Onze diretores da Polícia Federal colocaram os cargos à disposição do diretor-geral substituto, William Marcel Murad, nesta terça-feira (8). Em nota, o grupo manifestou “total apoio” ao diretor-geral afastado, Andrei Rodrigues, e ao diretor de Inteligência, Leandro Almada.
Os dirigentes defenderam a atuação técnica de Rodrigues e repudiaram acusações de que a PF tenha agido de forma não republicana. Segundo a nota, as alegações são “desprovidas de fundamento” e não apagam a trajetória profissional dos delegados.
A corporação tem 15 diretorias.

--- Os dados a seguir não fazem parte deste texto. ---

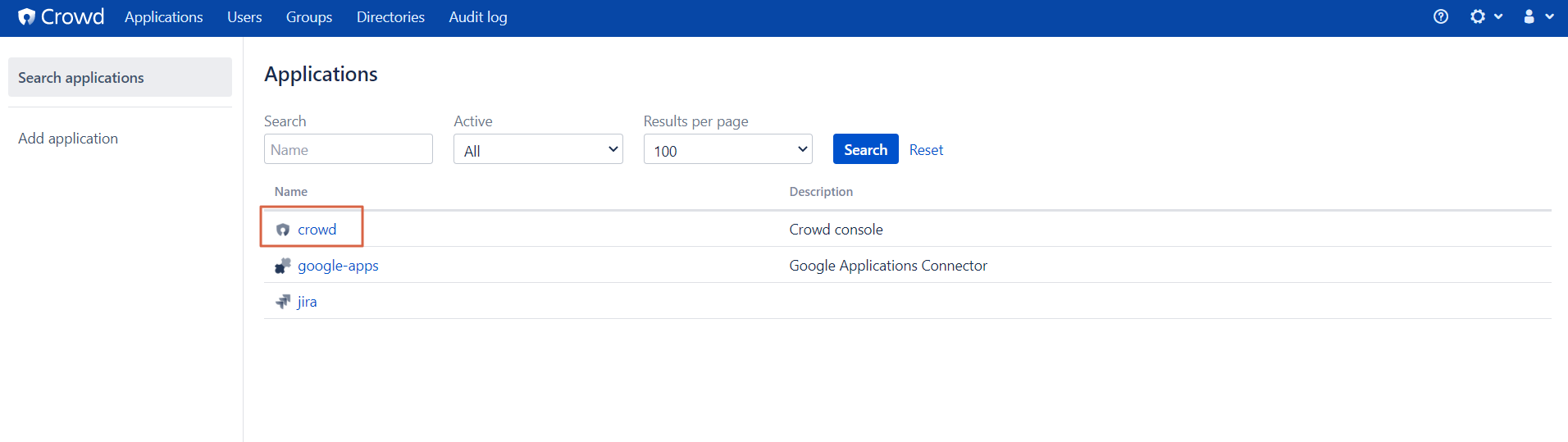Click the crowd application shield icon

tap(283, 230)
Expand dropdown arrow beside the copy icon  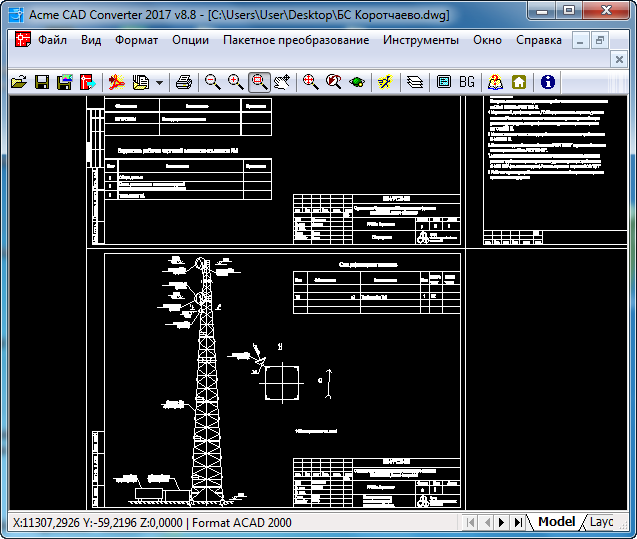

Além de Rodrigues e Almada, que foram afastados, também não assinaram o documento a corregedora-geral, Aletea Vega Marona Kunde, e Murad, que assumiu interinamente a direção da PF.

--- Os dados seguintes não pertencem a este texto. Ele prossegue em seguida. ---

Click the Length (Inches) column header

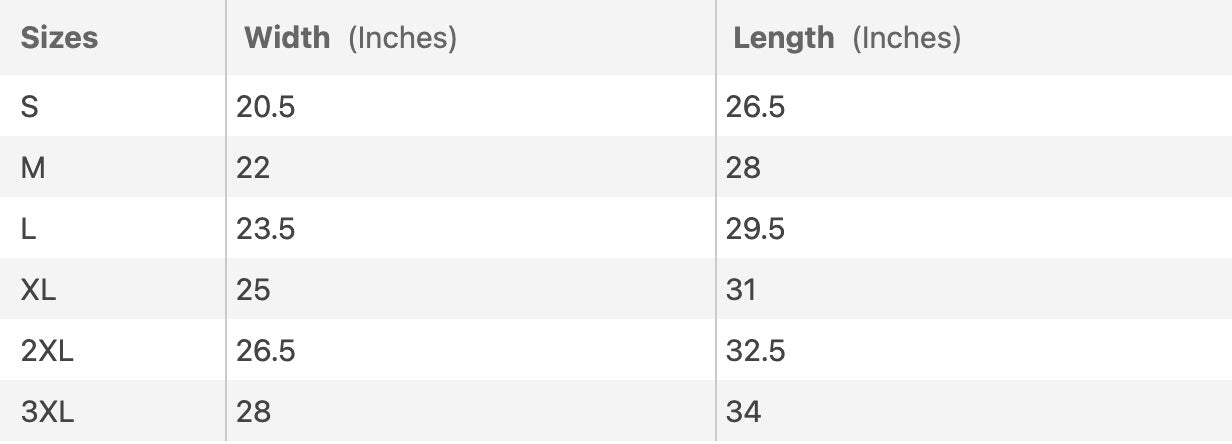[x=847, y=38]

A manifestação ocorre após o ministro André Mendonça, do Supremo Tribunal Federal (STF), determinar o afastamento preventivo de Rodrigues e Almada. Segundo a decisão, houve suspeita de monitoramento ilegal relacionado à atuação de autoridades.
Mendonça também determinou a abertura de investigações criminais e administrativo-disciplinares pela Corregedoria da PF. A Segunda Turma do STF manteve o afastamento por maioria de votos.
O ministro Gilmar Mendes pediu vista do processo, mas a medida não suspendeu os efeitos da decisão de Mendonça. A Advocacia-Geral da União (AGU) prepara uma reação e deve argumentar que o afastamento interfere na competência privativa do presidente da República para nomear e exonerar o diretor-geral da PF.